Deciding Whether to use qdevice Quorum Arbitration

Is the cluster compatible with a QDevice?

For details on supported conditions, see Support policies - corosync-qdevice and corosync-qnetd.

  • Supported releases:

    • RHEL 8: corosync-qdevice and corosync-qnetd are supported by Red Hat
    • RHEL 7: Supported as of RHEL 7 Update 4. corosync-qdevice and corosync-qnetd not supported in earlier RHEL 7 updates.
    • RHEL 6: Not available or supported in RHEL 6. Consider updating to RHEL 7.
  • Cluster memberships/configurations:

    • All membership layouts should be able to accomodate a QDevice.
    • A separate server must be available to host corosync-qnetd. It cannot be a member of any RHEL High Availability cluster. This one host can service multiple clusters.

Deployments where Red Hat recommends use of a QDevice

NOTE: There may be other important factors to consider in the following scenarios - these are just general recommendations. When looking at a a configuration in general and trying to weigh QDevice vs no-QDevice, these configurations are good candidates for using a QDevice.

  • Any mission-critical cluster that cannot tolerate any loss of service, and/or does not have any disaster-recovery plan in place behind it.
  • A cluster of 3 or fewer nodes, or any cluster that may experience a loss of half or more of its nodes.
  • A single cluster with members spread across multiple sites, or separate network infrastructures.

Benefits of a QDevice

  • Offers increased confidence in a cluster's ability to continue providing service through multiple node failures.
  • Provides ability for a cluster to continue serving its functions through wide-scale or complete failure of the cluster's interconnect network.
  • Allows for the cluster to intelligently determine which nodes should continue providing service based on their external connectivity - useful for ensuring a cluster is protecting the nodes which can stay in contact with clients.

Potential negative considerations against a QDevice

  • Requires an additional server to host the network arbitration service - in addition to the core cluster members.
  • Does not offer any ability to make quorum decisions on a more arbitrary basis - such as using connectivity to a random host, or connectivity to a storage device with its own split-arbitration method.
  • If using across multiple sites, it makes the most sense to deploy in a third neutral location. If no such third site exists, or if the network layout does not facilitate connectivity between three sites - deploying a QDevice in a useful way can be challenging.
  • Only supported in later releases of RHEL 7 High Availability

Designing a corosync-qnetd Server and Configuration

General goals of the corosync-qnetd's server and environment design

  • Remain operational through as many failure scenarios as possible - especially those that may affect the cluster nodes.
  • Maintain connectivity with cluster nodes being served even when they can't communicate with each other.
  • Host its service from a network that represents a meaningful target of the cluster's hosted functions - e.g., be on the same network as clients, or on the same network hosting services that consume the cluster's services.

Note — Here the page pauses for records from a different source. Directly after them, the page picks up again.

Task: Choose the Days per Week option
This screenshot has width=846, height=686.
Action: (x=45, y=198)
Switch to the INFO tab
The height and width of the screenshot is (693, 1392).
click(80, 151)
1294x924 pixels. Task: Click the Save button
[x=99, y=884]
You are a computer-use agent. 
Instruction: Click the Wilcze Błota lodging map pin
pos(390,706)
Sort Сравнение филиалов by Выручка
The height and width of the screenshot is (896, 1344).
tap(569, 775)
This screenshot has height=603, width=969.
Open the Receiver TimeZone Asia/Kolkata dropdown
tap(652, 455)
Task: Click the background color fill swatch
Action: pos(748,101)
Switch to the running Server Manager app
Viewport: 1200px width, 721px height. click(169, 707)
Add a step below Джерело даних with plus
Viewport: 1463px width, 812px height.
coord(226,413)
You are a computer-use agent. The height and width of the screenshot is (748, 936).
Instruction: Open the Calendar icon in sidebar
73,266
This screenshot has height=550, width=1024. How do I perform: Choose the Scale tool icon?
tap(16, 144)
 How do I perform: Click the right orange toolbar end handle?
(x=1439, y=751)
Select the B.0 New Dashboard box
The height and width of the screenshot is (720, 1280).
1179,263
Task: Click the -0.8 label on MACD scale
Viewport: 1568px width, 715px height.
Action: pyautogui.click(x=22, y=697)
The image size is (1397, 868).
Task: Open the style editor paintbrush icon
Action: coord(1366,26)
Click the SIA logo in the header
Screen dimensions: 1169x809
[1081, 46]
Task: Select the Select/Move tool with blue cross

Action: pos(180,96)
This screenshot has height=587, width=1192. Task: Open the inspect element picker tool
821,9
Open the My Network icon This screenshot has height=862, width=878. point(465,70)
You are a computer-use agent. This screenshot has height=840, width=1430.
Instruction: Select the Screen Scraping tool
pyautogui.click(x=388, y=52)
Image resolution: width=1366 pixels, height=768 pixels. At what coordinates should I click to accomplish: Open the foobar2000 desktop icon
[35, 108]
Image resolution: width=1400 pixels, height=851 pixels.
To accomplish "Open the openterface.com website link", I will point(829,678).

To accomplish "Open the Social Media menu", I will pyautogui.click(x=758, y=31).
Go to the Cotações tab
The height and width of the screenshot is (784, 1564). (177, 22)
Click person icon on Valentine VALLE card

Redundancy/isolation from cluster nodes that will be served

A QDevice provides most of its benefit in situations where a cluster is experiencing a disconnect between its members, or when the membership is degraded in some way. During these times, the QDevice can only achieve its designed goals if the cluster nodes are able to communicate with the corosync-qnetd server.

It is important that the corosync-qnetd server be able to survive failure scenarios that may typically affect the nodes of a cluster.

  • If a power outage or physical event may disrupt some nodes, the corosync-qnetd server should remain online. There the corosync-qnetd server should have a separate power source from all nodes, and ideally be hosted in a separate physical infrastructure - a different rack, or another facility entirely.
  • If a network problem may disrupt connectivity between all nodes, those nodes need to still be able to contact the corosync-qnetd server. Therefore the corosync-qnetd's network communications should be redundant against the cluster's interconnect (see below for further guidance).
  • If the members of a cluster are spread across multiple sites, locations, or network infrastructures, then nodes need to remain in contact with the corosync-qnetd server if one site is lost, or if the link between sites is severed. Therefore it is important that the corosync-qnetd server be located in a separate, neutral location for full protection in failure scenarios.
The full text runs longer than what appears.